EXERCISE INSTRUCTIONS: Search the data for the word "agent". Reproduce every line where it is found.
[DATA TO USE — start]
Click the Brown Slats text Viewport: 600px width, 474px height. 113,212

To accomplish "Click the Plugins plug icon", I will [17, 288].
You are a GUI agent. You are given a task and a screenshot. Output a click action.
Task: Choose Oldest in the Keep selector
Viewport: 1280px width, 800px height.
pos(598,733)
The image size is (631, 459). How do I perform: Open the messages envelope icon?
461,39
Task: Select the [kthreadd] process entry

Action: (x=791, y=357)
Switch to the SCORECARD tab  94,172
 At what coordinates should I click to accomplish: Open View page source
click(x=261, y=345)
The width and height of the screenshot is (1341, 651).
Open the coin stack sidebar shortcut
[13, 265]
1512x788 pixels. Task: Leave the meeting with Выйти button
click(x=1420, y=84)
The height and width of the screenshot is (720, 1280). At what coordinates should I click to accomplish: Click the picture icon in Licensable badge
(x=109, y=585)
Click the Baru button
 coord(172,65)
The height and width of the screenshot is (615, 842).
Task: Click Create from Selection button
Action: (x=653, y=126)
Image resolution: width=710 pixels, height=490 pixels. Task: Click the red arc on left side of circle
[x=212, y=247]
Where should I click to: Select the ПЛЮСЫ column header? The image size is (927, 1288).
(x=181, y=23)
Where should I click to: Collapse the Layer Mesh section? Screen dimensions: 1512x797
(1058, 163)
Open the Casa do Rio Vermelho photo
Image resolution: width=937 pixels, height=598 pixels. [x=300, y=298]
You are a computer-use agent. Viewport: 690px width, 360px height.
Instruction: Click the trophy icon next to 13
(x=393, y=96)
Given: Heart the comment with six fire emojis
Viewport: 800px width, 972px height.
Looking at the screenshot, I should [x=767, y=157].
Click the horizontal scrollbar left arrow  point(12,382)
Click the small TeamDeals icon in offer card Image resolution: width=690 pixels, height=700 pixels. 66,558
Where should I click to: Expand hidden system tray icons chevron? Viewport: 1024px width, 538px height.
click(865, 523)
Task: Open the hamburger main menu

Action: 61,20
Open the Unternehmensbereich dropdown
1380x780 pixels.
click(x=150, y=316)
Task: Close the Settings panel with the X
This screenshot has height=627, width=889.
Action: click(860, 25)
[DATA TO USE — finish]
RESPONSE:
You are a GUI agent. You are given a task and a screenshot. Output a click action.
You are a computer-use agent. Viewport: 690px width, 360px height.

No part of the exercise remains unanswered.